Transactions in London's prime residential market, which covers homes worth £10 million and above, fell by 22% in the year to July compared with the previous 12 months, according to full market data published by estate agency Knight Frank on Wednesday.
Stylish homes in South Kensington, London, England, United Kingdom.
Benedick | iStock | Getty Images
The most noticeable decline was in properties worth over £30m, with just 10 sales compared to 38 the previous year, which the report put down to higher buyer appreciation.
Stuart Bailey, head of London luxury sales at Knight Frank, pointed out that uncertainty over the autumn statement has now replaced uncertainty over the election, with foreigners no longer the only group spooked by Labour's expected tax changes.
The UK’s ultra-wealthy, who are typically active in the luxury property market, are also awaiting potential changes to capital gains tax and inheritance tax. This comes in the wake of the introduction of VAT on private schools.
“Non-residents are a segment of that very distinct market, but they are not the be-all and end-all,” Bailey said by phone.

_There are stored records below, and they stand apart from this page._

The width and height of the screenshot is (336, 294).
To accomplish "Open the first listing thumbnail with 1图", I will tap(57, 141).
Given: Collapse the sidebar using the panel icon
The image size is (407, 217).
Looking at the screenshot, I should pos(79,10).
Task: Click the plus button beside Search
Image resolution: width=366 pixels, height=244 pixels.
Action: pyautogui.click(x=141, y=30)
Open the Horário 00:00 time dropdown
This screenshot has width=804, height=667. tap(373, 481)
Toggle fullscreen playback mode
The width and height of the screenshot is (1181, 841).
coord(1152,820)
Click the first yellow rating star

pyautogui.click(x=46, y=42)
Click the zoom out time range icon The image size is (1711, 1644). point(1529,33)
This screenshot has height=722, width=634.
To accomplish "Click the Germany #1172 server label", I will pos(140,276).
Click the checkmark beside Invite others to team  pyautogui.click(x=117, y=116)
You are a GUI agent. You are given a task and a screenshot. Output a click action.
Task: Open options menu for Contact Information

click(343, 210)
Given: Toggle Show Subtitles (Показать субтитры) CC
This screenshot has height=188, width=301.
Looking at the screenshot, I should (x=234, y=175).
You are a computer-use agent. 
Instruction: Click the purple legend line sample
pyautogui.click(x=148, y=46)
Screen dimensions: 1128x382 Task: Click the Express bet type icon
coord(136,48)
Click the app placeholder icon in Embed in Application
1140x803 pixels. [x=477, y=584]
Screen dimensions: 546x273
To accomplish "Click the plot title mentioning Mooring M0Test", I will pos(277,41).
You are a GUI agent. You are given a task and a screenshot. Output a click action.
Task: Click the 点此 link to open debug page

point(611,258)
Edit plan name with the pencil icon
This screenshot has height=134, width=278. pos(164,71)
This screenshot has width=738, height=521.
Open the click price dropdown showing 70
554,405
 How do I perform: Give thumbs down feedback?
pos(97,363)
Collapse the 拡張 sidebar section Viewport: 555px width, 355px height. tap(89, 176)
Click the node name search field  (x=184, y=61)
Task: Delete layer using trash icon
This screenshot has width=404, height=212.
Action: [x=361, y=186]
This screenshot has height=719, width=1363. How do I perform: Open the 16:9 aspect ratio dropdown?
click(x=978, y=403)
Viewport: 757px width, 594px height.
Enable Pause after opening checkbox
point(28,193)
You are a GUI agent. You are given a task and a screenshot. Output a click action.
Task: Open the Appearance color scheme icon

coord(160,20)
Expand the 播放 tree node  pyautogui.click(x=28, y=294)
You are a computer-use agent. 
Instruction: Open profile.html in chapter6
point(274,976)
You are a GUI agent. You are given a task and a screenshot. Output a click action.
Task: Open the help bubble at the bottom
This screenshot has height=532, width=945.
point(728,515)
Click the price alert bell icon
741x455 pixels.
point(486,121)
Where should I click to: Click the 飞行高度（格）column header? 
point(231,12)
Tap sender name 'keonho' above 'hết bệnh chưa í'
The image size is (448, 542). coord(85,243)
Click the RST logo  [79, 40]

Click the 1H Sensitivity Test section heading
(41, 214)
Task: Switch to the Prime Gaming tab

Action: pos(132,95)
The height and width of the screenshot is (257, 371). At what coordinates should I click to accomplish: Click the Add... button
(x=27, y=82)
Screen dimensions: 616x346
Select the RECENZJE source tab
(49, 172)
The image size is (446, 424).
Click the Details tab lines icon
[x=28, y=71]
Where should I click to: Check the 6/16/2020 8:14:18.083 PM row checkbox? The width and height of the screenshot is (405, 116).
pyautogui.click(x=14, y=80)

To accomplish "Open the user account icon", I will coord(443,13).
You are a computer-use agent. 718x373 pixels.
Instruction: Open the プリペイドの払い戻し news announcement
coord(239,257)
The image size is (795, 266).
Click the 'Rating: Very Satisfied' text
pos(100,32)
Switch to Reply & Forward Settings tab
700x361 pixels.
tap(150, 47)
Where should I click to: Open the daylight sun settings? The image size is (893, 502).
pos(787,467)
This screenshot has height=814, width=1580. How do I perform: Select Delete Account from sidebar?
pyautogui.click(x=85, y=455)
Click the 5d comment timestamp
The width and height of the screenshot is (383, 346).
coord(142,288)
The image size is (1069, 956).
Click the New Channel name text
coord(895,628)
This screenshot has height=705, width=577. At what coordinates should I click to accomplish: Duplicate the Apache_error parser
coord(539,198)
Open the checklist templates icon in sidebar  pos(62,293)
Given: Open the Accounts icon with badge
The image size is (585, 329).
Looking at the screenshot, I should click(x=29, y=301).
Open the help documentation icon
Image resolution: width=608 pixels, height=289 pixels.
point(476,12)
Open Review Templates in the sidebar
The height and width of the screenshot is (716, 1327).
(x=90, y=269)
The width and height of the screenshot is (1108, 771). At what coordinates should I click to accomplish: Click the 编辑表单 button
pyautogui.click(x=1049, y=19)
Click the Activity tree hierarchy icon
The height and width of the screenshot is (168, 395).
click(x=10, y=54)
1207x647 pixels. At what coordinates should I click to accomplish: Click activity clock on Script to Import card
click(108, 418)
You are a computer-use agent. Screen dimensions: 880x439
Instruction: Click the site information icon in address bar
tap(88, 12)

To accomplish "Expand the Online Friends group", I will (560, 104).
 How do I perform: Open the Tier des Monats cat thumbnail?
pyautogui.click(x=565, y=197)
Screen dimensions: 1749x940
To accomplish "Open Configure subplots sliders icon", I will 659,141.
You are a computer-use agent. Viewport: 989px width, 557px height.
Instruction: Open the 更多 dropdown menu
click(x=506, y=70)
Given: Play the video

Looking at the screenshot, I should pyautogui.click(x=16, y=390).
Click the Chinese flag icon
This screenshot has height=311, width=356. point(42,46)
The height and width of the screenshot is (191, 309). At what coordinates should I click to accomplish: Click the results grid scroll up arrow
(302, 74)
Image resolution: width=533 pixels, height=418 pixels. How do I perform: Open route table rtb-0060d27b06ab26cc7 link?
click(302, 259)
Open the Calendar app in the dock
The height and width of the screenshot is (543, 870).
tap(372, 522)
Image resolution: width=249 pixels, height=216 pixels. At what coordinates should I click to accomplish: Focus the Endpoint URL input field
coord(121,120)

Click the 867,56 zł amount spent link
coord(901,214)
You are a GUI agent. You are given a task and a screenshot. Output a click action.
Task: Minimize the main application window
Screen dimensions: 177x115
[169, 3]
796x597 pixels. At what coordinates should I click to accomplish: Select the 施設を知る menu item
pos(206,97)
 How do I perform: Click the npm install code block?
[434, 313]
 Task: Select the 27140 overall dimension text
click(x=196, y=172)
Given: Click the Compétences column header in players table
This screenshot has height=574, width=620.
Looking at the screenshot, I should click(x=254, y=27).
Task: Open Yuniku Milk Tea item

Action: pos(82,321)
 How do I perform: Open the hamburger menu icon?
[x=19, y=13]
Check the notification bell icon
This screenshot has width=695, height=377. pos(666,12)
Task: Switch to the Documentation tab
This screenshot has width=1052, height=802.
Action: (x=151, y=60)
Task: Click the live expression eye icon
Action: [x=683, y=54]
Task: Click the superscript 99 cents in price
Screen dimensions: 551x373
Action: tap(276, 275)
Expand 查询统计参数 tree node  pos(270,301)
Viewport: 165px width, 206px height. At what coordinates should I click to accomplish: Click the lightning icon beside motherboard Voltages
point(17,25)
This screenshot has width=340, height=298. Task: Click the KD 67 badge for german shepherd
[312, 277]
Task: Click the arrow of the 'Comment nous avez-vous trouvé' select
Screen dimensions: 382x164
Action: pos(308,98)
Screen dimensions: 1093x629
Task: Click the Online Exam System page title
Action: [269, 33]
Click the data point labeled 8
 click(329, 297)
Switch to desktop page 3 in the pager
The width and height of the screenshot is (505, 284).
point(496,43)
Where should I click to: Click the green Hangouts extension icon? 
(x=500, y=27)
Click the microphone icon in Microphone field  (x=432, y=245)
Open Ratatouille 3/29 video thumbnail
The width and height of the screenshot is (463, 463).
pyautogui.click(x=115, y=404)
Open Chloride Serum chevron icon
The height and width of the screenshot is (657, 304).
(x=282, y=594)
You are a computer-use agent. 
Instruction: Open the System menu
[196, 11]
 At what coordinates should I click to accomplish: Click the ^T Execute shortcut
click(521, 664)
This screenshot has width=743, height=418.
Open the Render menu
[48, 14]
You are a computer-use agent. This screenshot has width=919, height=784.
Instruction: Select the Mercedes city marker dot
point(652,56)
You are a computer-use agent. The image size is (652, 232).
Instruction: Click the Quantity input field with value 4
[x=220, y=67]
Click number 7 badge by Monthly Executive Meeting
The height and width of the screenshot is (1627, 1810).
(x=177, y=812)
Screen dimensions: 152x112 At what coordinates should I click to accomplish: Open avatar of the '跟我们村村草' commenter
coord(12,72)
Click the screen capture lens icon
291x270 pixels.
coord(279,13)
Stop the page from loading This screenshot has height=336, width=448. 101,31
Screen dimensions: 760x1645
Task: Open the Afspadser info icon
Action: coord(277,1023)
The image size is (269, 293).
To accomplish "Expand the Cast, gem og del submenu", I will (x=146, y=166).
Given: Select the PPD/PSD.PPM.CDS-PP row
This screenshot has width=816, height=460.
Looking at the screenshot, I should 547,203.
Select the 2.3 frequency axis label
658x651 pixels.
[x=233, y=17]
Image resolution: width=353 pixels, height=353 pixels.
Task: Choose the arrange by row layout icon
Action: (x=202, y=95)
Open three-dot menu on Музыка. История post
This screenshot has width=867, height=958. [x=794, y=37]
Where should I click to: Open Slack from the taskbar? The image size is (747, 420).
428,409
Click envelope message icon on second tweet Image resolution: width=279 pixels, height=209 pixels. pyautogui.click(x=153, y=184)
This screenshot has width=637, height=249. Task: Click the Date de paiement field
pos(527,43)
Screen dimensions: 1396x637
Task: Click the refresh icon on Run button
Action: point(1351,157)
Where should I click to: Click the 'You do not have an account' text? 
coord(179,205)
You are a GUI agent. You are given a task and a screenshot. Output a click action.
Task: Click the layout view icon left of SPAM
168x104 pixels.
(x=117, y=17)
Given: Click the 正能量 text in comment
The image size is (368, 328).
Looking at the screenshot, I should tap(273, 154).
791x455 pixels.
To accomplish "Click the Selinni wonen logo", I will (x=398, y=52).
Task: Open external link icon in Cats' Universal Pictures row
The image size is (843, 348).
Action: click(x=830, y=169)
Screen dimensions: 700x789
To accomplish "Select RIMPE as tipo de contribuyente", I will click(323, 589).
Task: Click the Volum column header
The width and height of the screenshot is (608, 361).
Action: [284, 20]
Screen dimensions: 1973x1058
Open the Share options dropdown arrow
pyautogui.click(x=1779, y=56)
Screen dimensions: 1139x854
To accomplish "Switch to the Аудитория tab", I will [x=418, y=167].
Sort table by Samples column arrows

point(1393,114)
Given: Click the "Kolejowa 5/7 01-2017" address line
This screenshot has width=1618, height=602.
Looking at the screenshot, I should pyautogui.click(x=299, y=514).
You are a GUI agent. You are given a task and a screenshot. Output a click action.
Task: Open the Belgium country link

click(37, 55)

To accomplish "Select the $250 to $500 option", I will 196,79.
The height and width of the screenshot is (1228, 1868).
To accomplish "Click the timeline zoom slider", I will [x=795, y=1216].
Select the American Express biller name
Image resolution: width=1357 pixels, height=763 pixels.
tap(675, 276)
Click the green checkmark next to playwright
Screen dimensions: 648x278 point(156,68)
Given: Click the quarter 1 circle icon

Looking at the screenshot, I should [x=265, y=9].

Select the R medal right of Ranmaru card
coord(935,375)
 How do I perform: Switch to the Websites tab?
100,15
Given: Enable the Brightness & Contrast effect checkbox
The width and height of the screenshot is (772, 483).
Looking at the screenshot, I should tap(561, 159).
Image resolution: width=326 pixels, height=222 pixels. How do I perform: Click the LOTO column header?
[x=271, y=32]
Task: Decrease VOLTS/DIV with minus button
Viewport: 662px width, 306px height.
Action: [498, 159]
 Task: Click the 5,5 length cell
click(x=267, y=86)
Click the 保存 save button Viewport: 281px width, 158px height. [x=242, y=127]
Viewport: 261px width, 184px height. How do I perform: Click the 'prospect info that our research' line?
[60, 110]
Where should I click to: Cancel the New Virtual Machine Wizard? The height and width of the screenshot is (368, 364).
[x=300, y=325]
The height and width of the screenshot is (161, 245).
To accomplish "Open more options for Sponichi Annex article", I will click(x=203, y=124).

But Bailey pointed out that this would create opportunities for other investors. US citizens, who are already subject to US tax on their worldwide assets, and so-called 90-day residents, whose annual stay in the UK falls below the tax threshold, could ultimately benefit from reduced competition.
“American buyers, especially those with a lot of cash, would be crazy not to think now is a good time to buy,” he said.